Строя свою статью в виде иллюстрации тезиса «все гораздо сложнее, чем кажется на первый взгляд», Анемон раскрывает релятивистские основы характерологии «Казаков». Для Оленина Ерошка — воплощение основных качеств казачества, а для самих казаков — шут. Белецкий для Оленина — антигерой, воплощение «культуры», а для казаков он — свой. Сравнивая сексуальную мораль казаков и дворян, автор показывает, насколько спорно превосходство природы над культурой, которое все критики априорно считали центральной мыслью повести.
Лиза Кнапп в статье «Толстой о музыкальном мимесисе: Эстетика и эротика Платона в “Крейцеровой сонате”» анализирует связь повести Толстого с диалогом «Республика»: запреты на секс, искусство и проч. — и с самой формой позднего сократического диалога. Забавная деталь: герой рассуждает о запрете на все «стимуляторы», попивая чай в поезде, — приводит ее к мысли, что и «Позднышев и Толстой, несмотря на их слова, неспособны исключить эти элементы из своей реальности» (IV, с. 40).
«Анна Каренина»
Основная часть статей журнала посвящена второму из великих романов Толстого. В ежегоднике опубликованы списки диссертаций по творчеству Толстого, защищенных в США и Канаде за 1913—1996 (IX) и в России за 1941—1997 гг. (X). Списки весьма подробные и исключительно полезные не только для толстоведов, но не о них сейчас речь. Как выясняется, компаративным штудиям посвящены 30 диссертаций американских толстоведов, «Войне и миру» — 4, «Анне Карениной» всего одна; в России соотнесение иное: соответственно 29, 28 и 12. Но пишут об «Анне Карениной» в Америке значительно больше.

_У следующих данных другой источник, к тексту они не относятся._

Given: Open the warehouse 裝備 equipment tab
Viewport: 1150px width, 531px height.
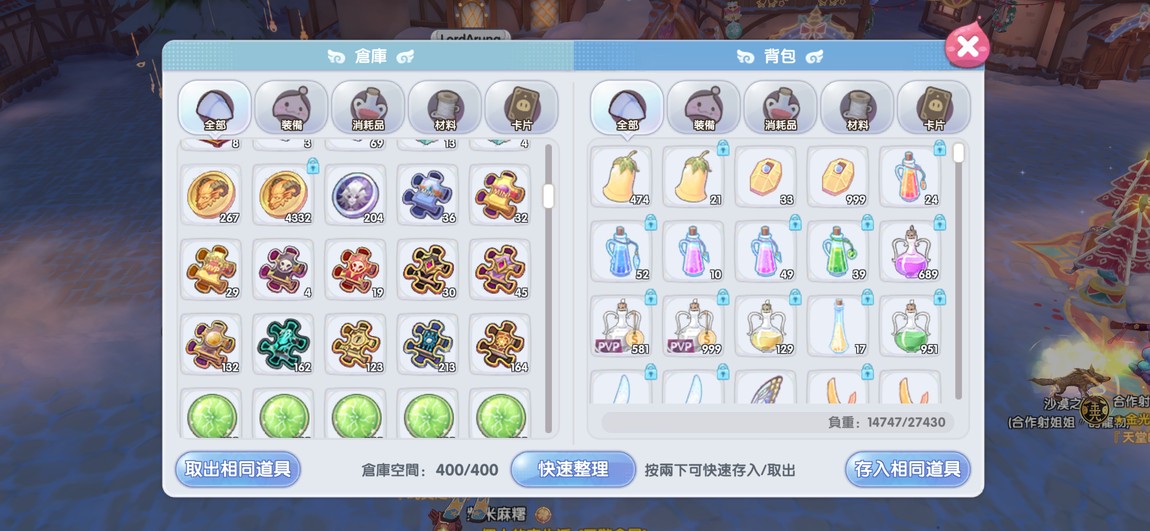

Рейтинг диссертационных тем можно объяснить зависимостью от внешних причин, но было бы наивно объяснять рейтинг «Анны Карениной» в качестве лидирующей темы «Толстовского журнала» тем, что «мысль семейная» оказывается американским исследователям ближе «мысли народной», хотя это и легко вписывалось бы в наш американский миф. Другое, с ходу приходящее в голову объяснение этого явления: «Анна Каренина» как самый «достоевский» роман Толстого — тоже кажется недостаточным в силу своей тривиальности. Но наличие каких-то внутренних причин, несомненно, есть, и они, конечно, играют свою роль в научном освещении романа.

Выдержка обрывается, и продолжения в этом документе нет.